SELECTED EXTRACT:
If we know that TLB efficiency will not be an issue when memory is
accessed then it's not terribly important to allocate big chunks of
memory.  The whole point of allocating the big chunks was that it would
make TLB usage efficient.

As Marek Szyprowski indicated:
    Please note that mapping memory with larger pages significantly
    improves performance, especially when IOMMU has a little TLB
    cache. This can be easily observed when multimedia devices do
    processing of RGB data with 90/270 degree rotation
Image rotation is distinctly an operation that needs to bounce around
through memory, so it makes sense that TLB efficiency is important
there.

Video decoding, on the other hand, is a fairly sequential operation.
During video decoding it's not expected that we'll be jumping all over
memory.  Decoding video is also pretty heavy and the TLB misses aren't a
huge deal.  Presumably most HW video acceleration users of dma-mapping
will not care about huge pages and will set DMA_ATTR_ALLOC_SINGLE_PAGES.

Allocating big chunks of memory is quite expensive, especially if we're
doing it repeadly and memory is full.  In one (out of tree) usage model
it is common that arm_iommu_alloc_attrs() is called 16 times in a row,
each one trying to allocate 4 MB of memory.  This is called whenever the
system encounters a new video, which could easily happen while the
memory system is stressed out.  In fact, on certain social media
websites that auto-play video and have infinite scrolling, it's quite
common to see not just one of these 16x4MB allocations but 2 or 3 right
after another.  Asking the system even to do a small amount of extra
work to give us big chunks in this case is just not a good use of time.

CHALLENGES:
1. In the passage on IOMMU memory allocation, how many times in a row is arm_iommu_alloc_attrs() called in the out-of-tree usage model it describes?
2. Rewrite the passage on IOMMU memory allocation starting with "As Marek Szyprowski" and going on through "will set DMA_ATTR_ALLOC_SINGLE_PAGES.", swapping "huge pages" for "large pages".

INFORMATION SUPPLIED:
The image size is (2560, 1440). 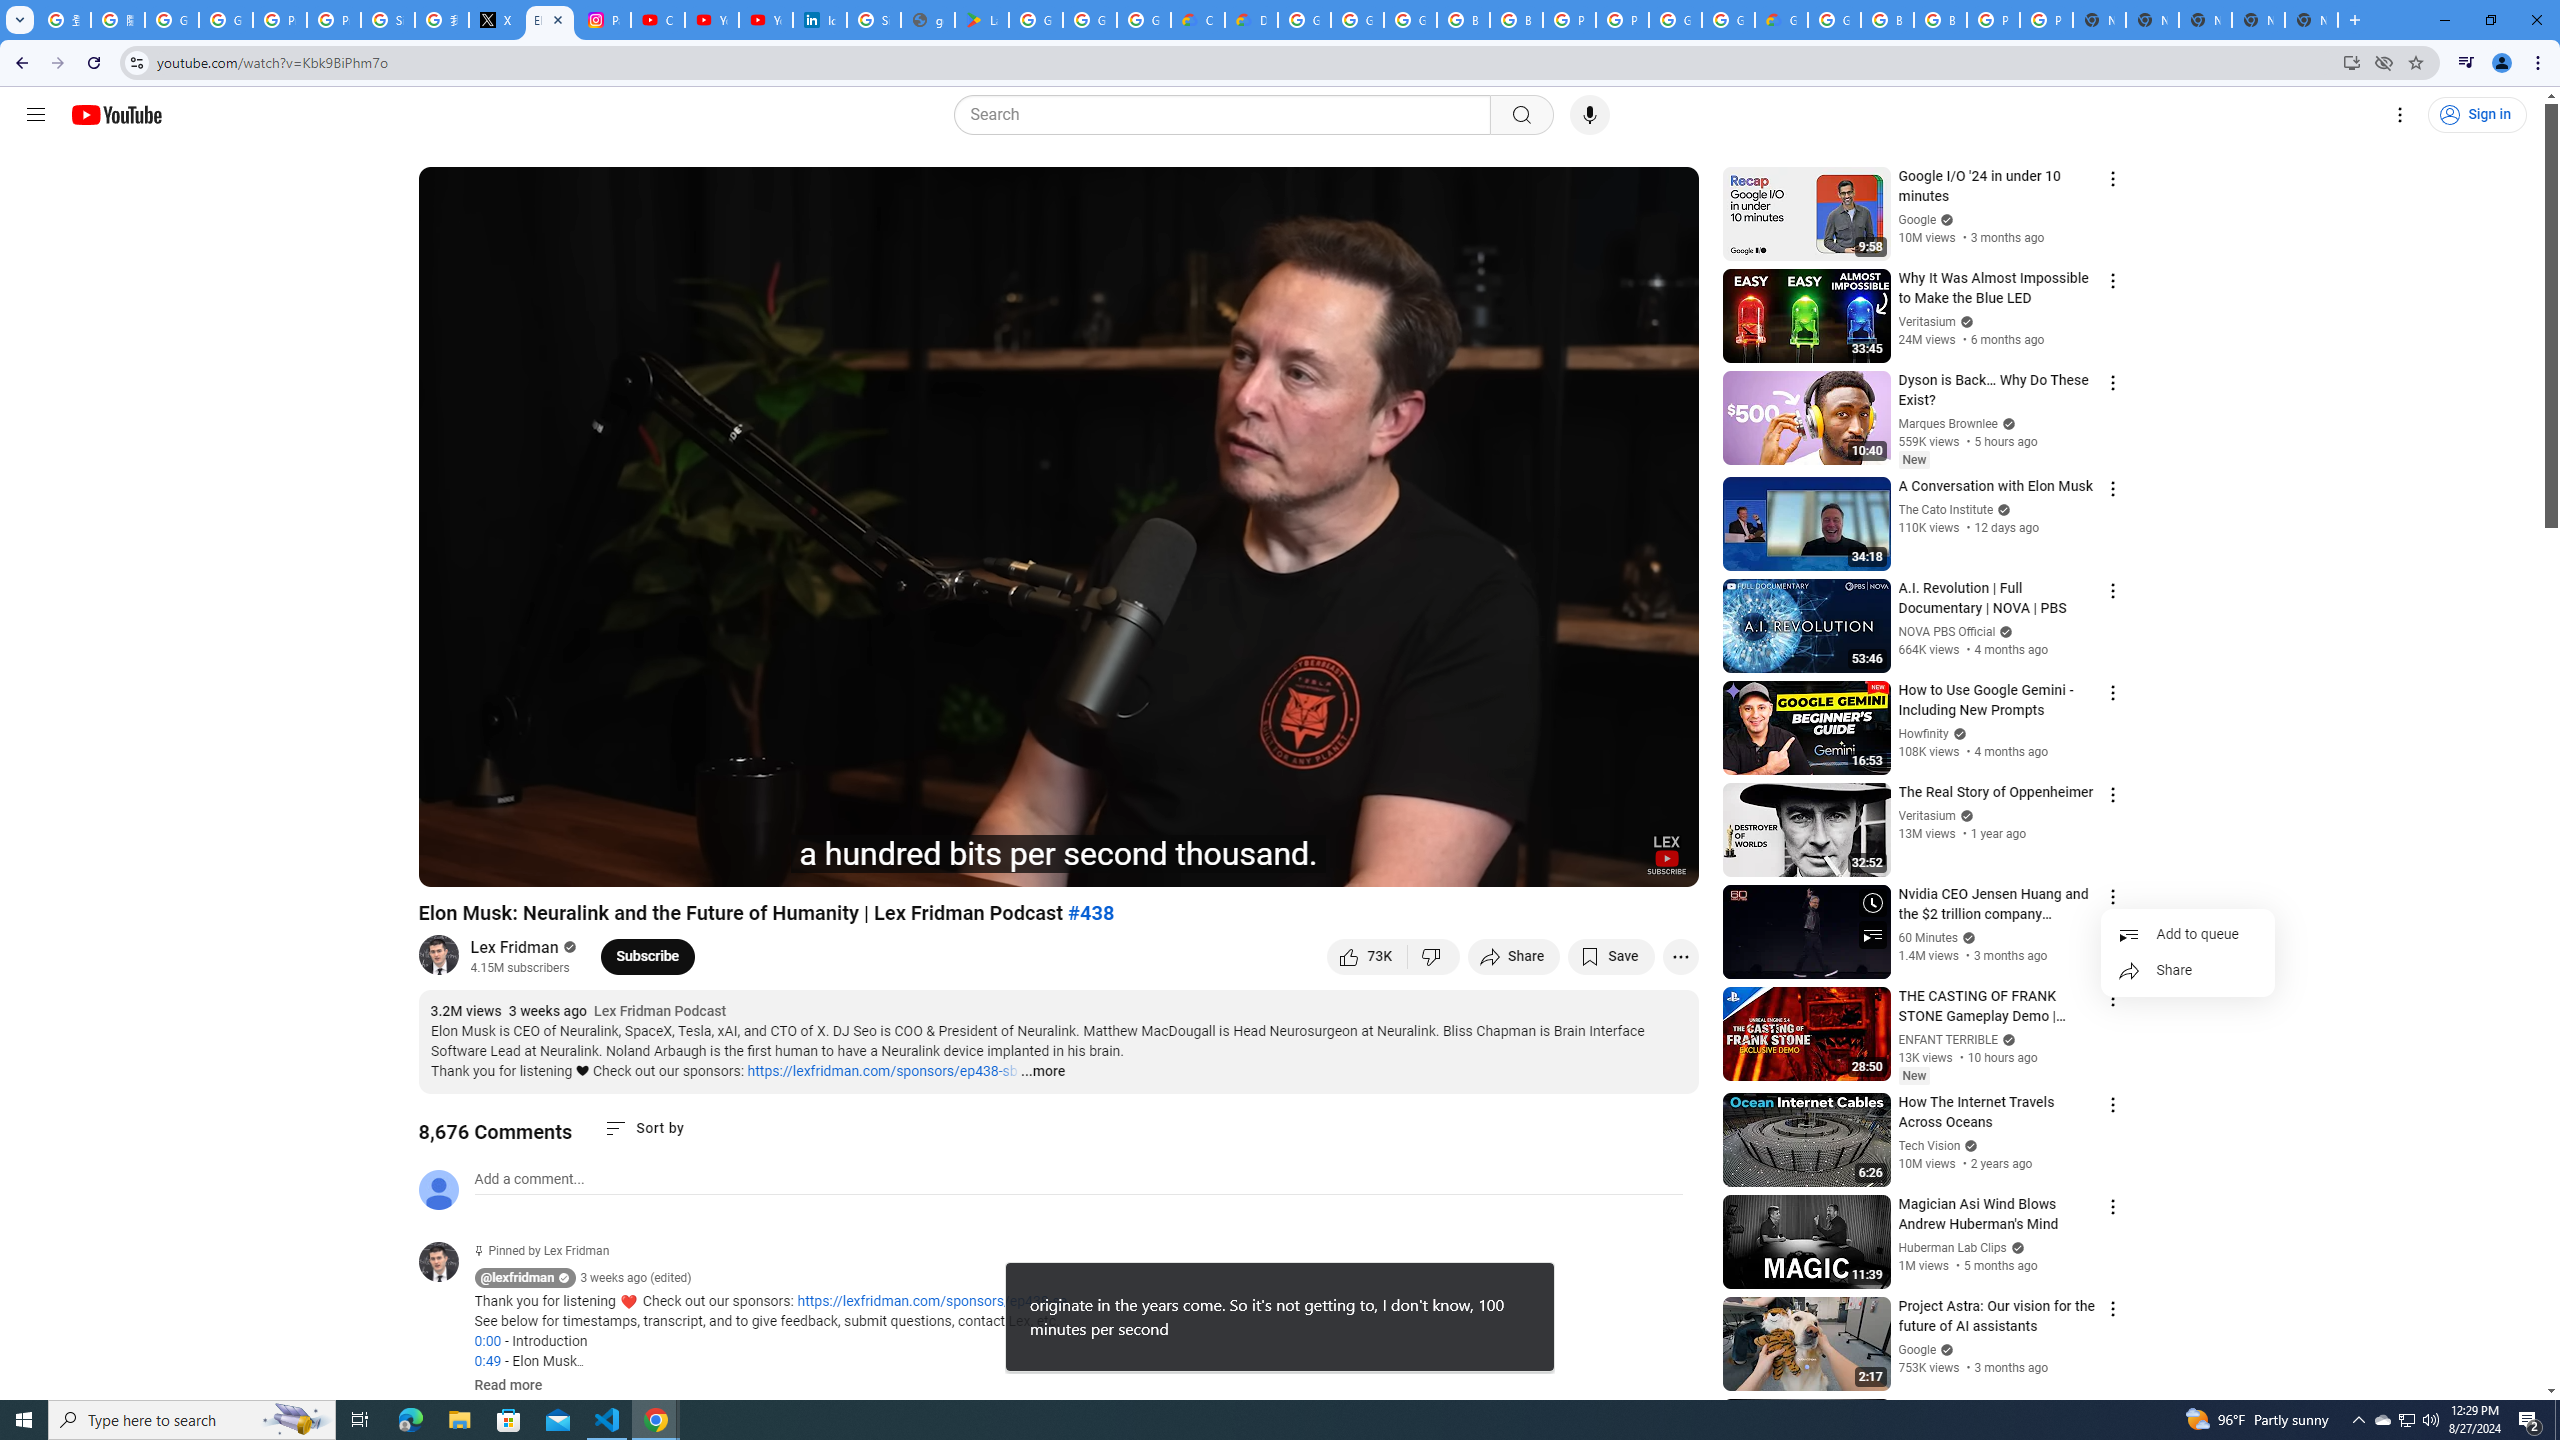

SOLUTIONS TO THE PROBLEMS:
1. It is called 16 times in a row.

2.
As Marek Szyprowski indicated:
    Please note that mapping memory with larger pages significantly
    improves performance, especially when IOMMU has a little TLB
    cache. This can be easily observed when multimedia devices do
    processing of RGB data with 90/270 degree rotation
Image rotation is distinctly an operation that needs to bounce around
through memory, so it makes sense that TLB efficiency is important
there.

Video decoding, on the other hand, is a fairly sequential operation.
During video decoding it's not expected that we'll be jumping all over
memory.  Decoding video is also pretty heavy and the TLB misses aren't a
huge deal.  Presumably most HW video acceleration users of dma-mapping
will not care about large pages and will set DMA_ATTR_ALLOC_SINGLE_PAGES.